Vendredi 15 Novembre 2013

Pour certains, les services financiers compatibles avec la charia offrent une solution prometteuse en vue d’améliorer l’inclusion financière des adultes de confession musulmane. Pour d’autres, ces services (qui évitent les prêts porteurs d’intérêts et s’efforcent de se conformer aux préceptes de l’Islam en matière de partage des profits et des pertes) ne s’attaquent pas aux causes profondes de l’exclusion financière.


Finance islamique : ce que montrent les chiffres
 Si un point fait l’unanimité cependant, c’est la pénurie de recherches empiriques permettant de mesurer l’utilisation de produits financiers conformes à la charia parmi les musulmans, leurs demandes pour ce type de services et leur éventuelle réticence à solliciter les systèmes financiers conventionnels. Faute de données et d’analyses, les décideurs et les grands acteurs privés en sont souvent réduits à des conjectures pour comprendre le rôle éventuel de la finance islamique au service de l’inclusion financière.
Soucieux d’apporter un surcroît de rigueur empirique aux débats actuels, Leora Klapper et Douglas Randall viennent de publier un document de travail et une note Findex sur la question (élaborés en collaboration avec Asli Demirguc-Kunt).
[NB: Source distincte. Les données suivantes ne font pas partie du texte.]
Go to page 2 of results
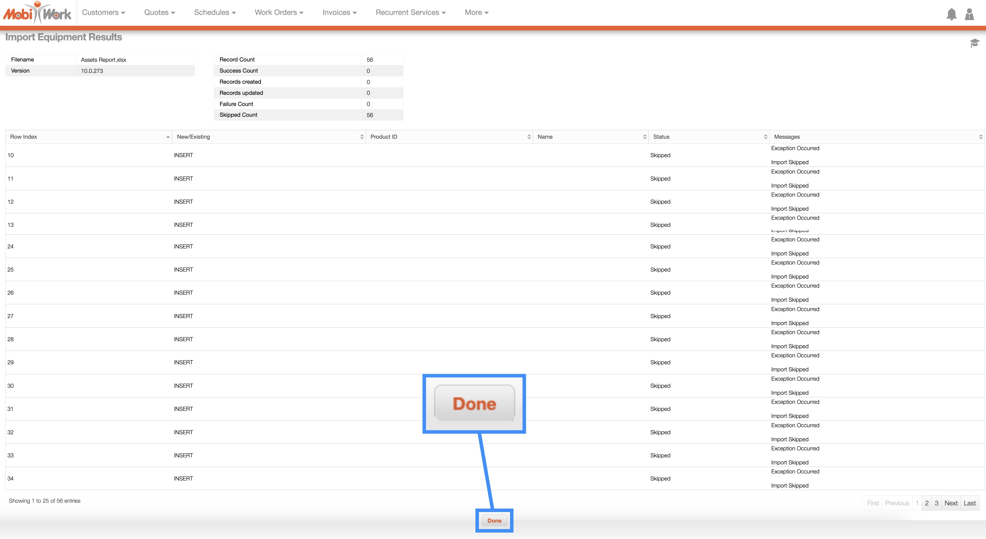This screenshot has width=986, height=539. coord(927,503)
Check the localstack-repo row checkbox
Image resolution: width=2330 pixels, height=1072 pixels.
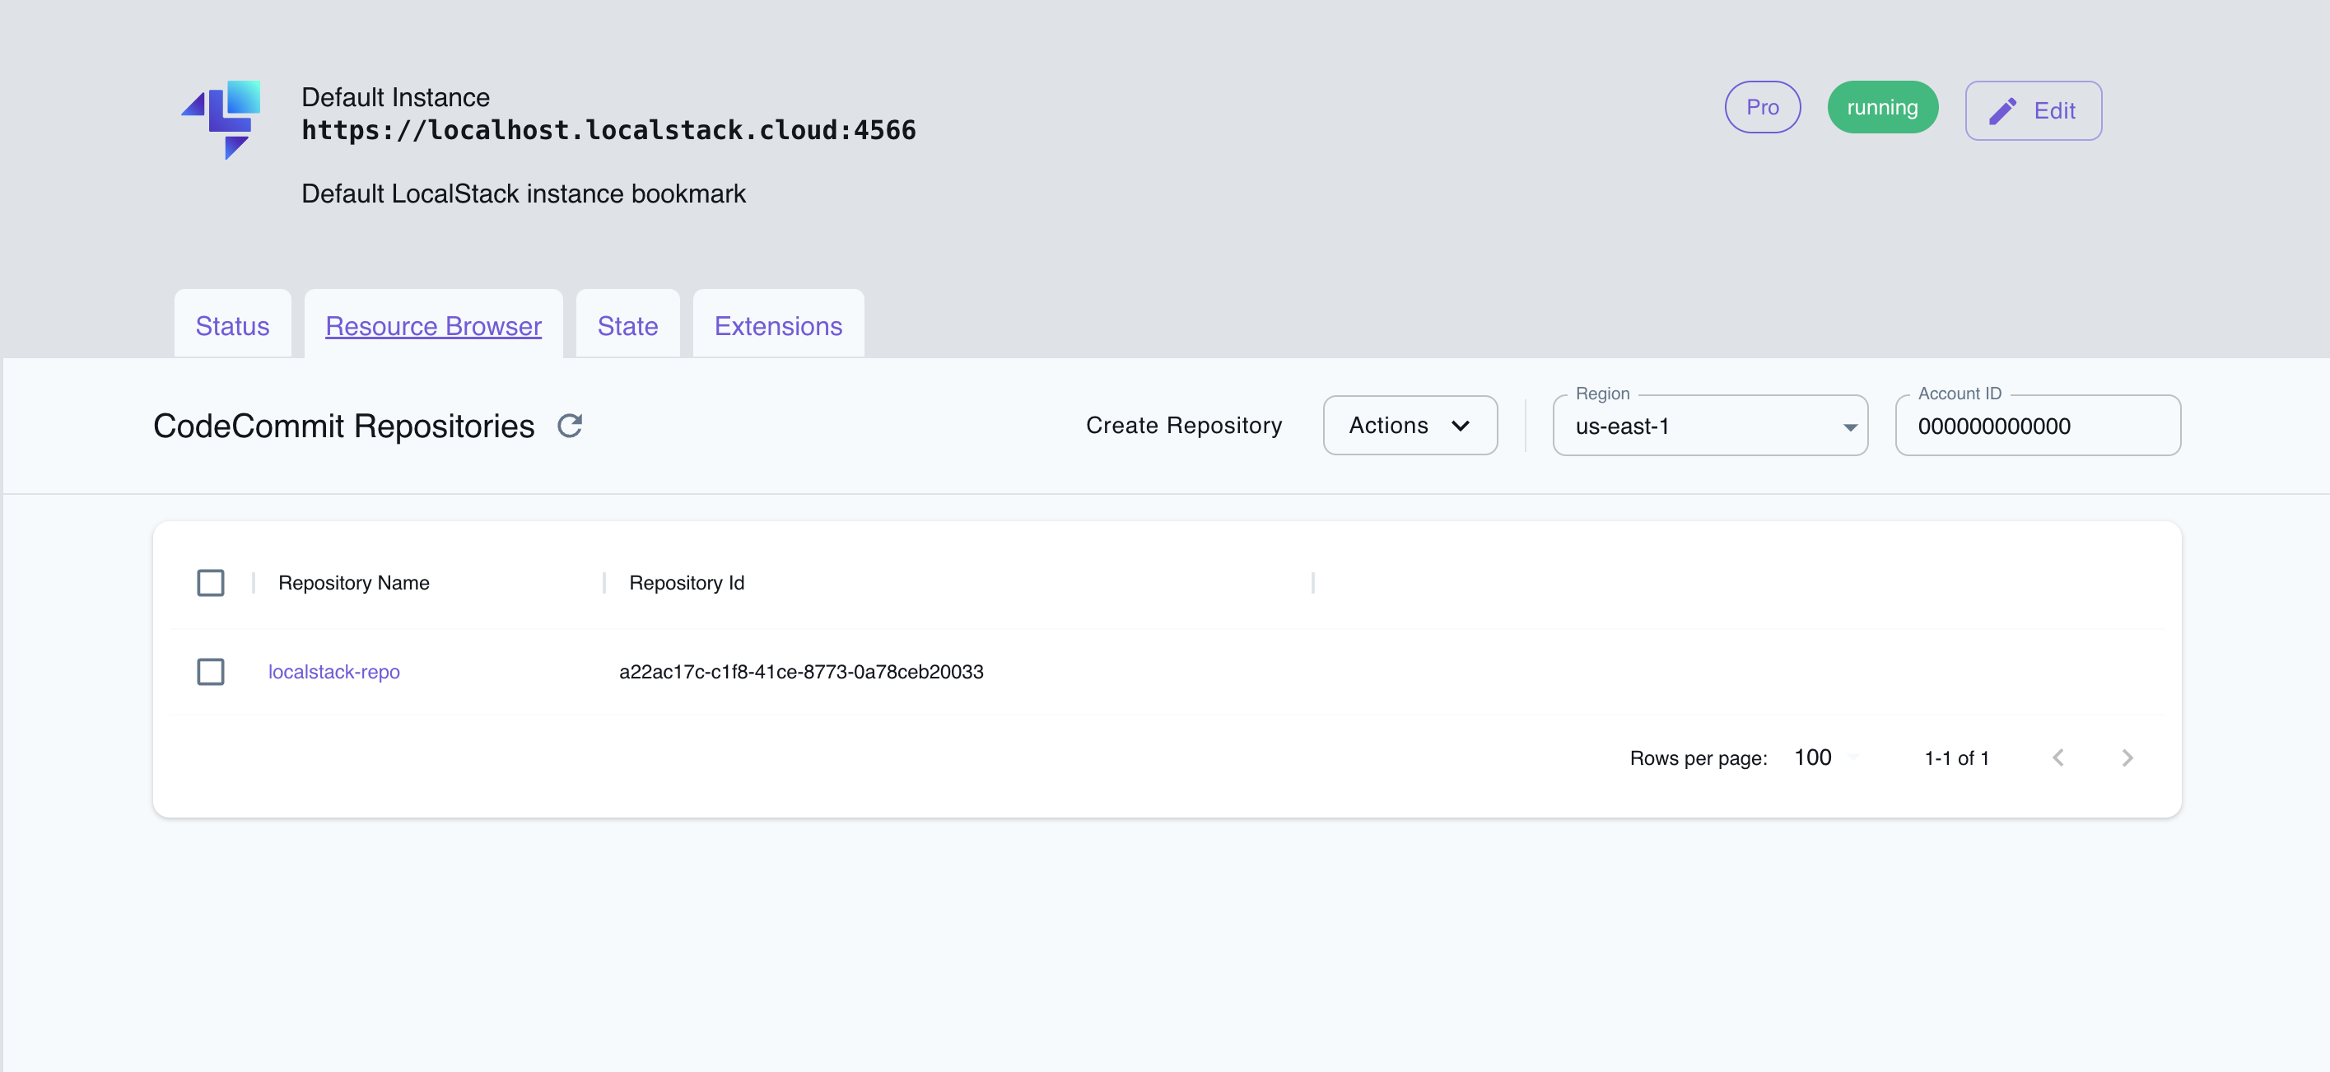pos(210,672)
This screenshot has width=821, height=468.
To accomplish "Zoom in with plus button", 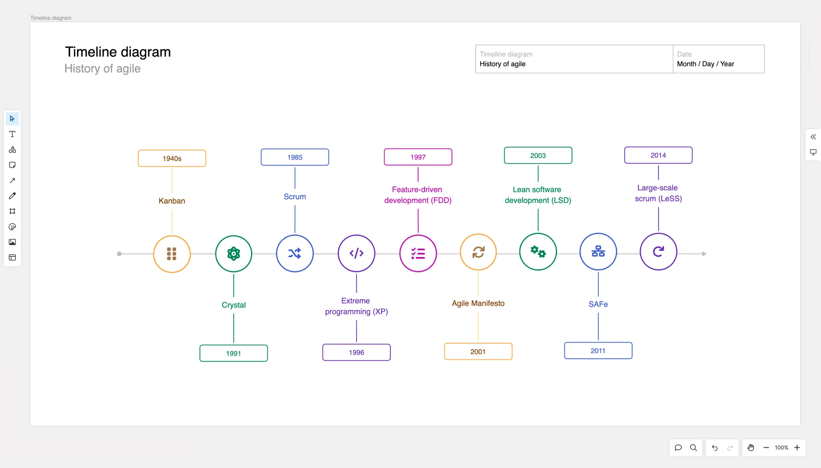I will pyautogui.click(x=797, y=448).
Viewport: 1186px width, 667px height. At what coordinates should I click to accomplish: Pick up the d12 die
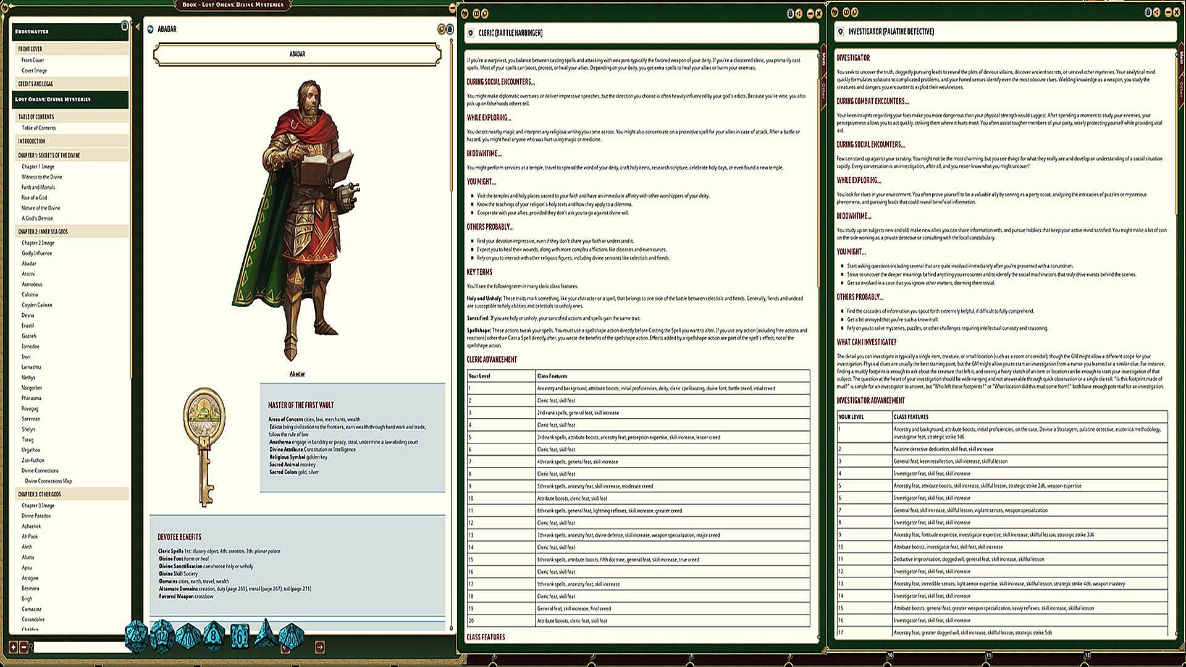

Ces travaux s’appuient sur la base de données Global Findex pour étudier les différences d’utilisation des services financiers formels entre musulmans and non-musulmans et, grâce à une base de données distincte sur la Région Moyen-Orient et Afrique du Nord (MENA), pour se pencher sur l’utilisation des produits bancaires conformes à la charia et aux préférences en la matière.
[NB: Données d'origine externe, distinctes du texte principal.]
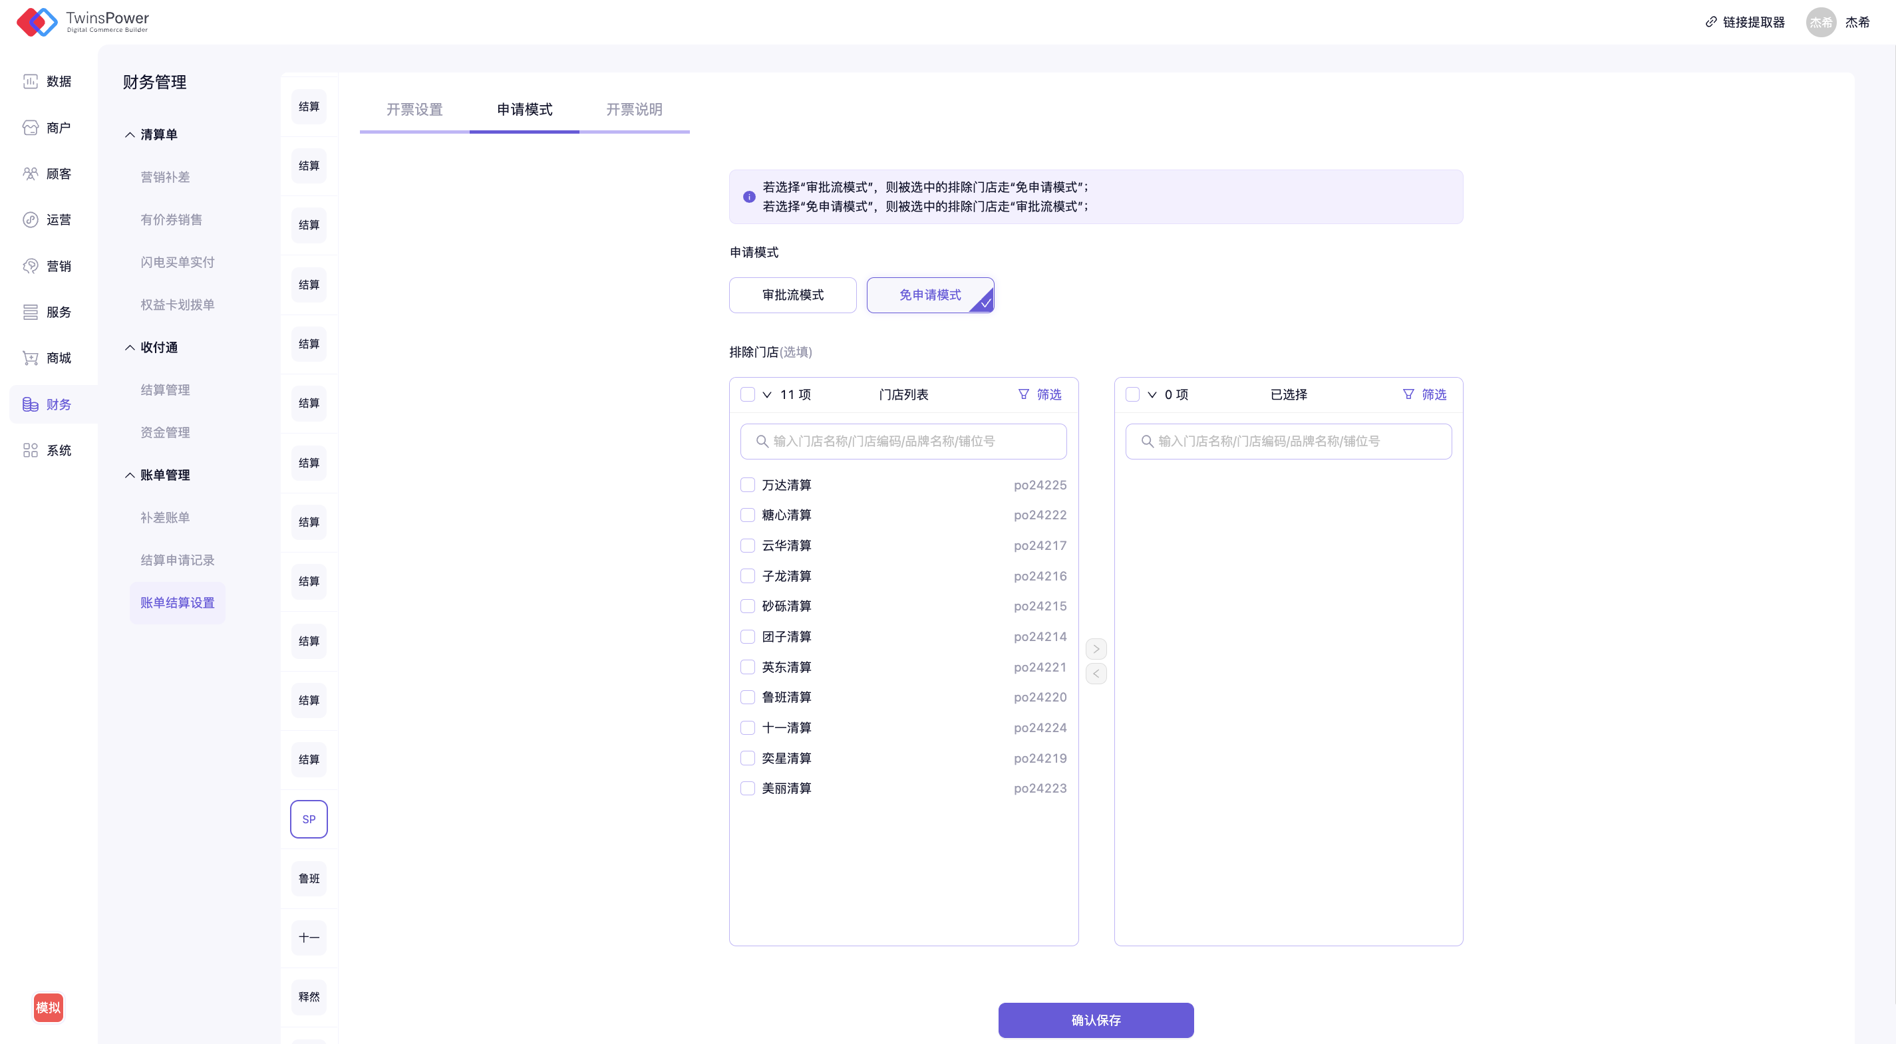1896x1044 pixels.
Task: Select the 营销 marketing sidebar icon
Action: click(x=30, y=266)
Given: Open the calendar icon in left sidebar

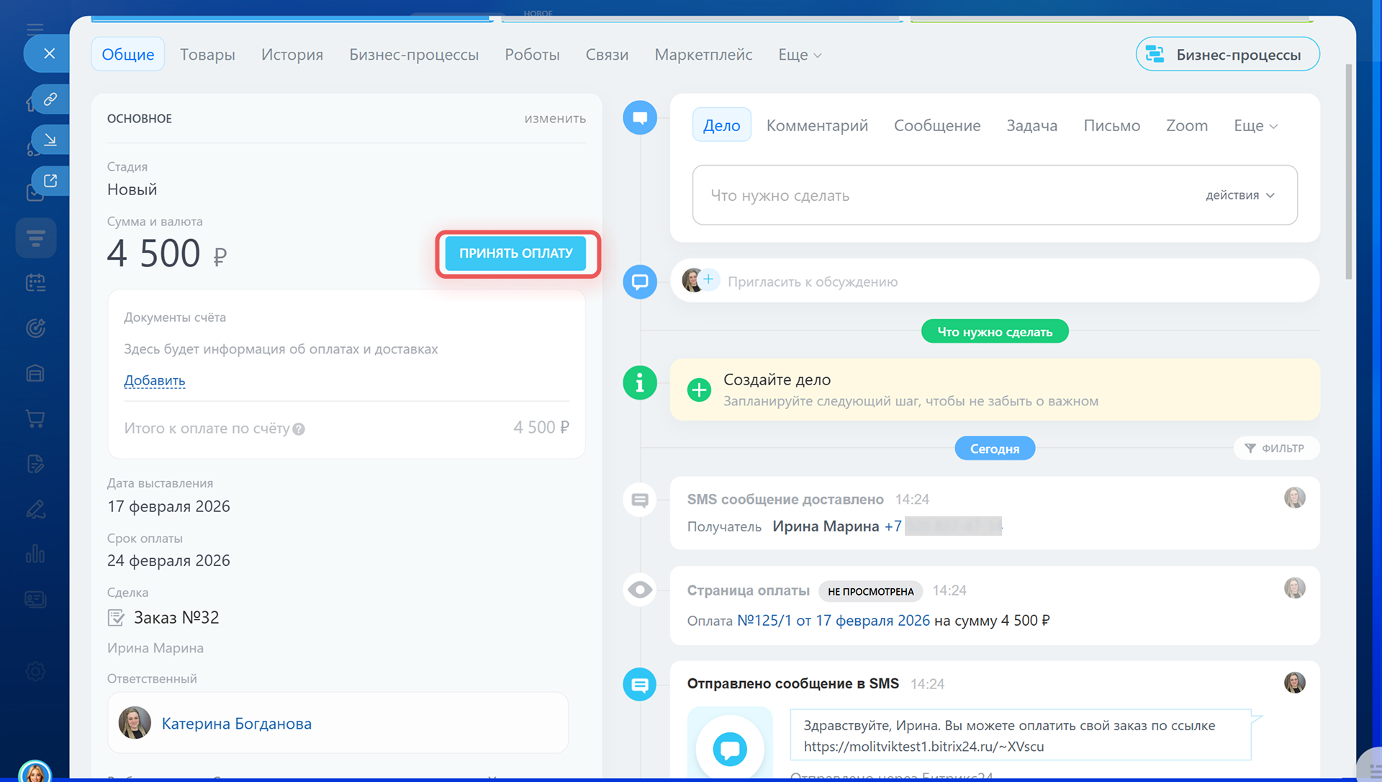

La distinction entre l’identification religieuse et d’autres caractéristiques individuelles et nationales est malaisée. De nombreux participants aux discussions autour de la finance islamique préfèrent ignorer purement cette étape, se contentant de comparer le degré d’inclusion financière entre les pays à population majoritairement musulmane et les autres. Les auteurs ont voulu éviter cette erreur fréquente en examinant les différences entre musulmans et non musulmans au sein d’un même pays. Ils s’appuient sur des données Findex relatives à des pays où plus de 1 % de la population adulte se disent de confession musulmane. Grâce à leur échantillon de 64 pays (qui regroupent près de 75 % des musulmans adultes dans le monde), ils ont constaté que les musulmans sont sensiblement moins susceptibles que les non-musulmans à détenir un compte bancaire dans un établissement formel (les autres caractéristiques individuelles et nationales ayant été éliminées). Or, à peine 7 % des musulmans sans compte bancaire évoquent la religion parmi les obstacles à la détention d’un compte (un pourcentage identique pour les non-musulmans). Les musulmans ont plus de chances de citer le coût, l’éloignement et l’absence de documentation pour expliquer qu’ils n’ont pas de comptes bancaires. Ce qui peut laisser penser que les contraintes sont liées à l’offre, du fait éventuellement d’une discrimination ou de la rareté relative des services financiers dans les régions majoritairement musulmanes – même si les auteurs ne peuvent pas vérifier explicitement cette hypothèse.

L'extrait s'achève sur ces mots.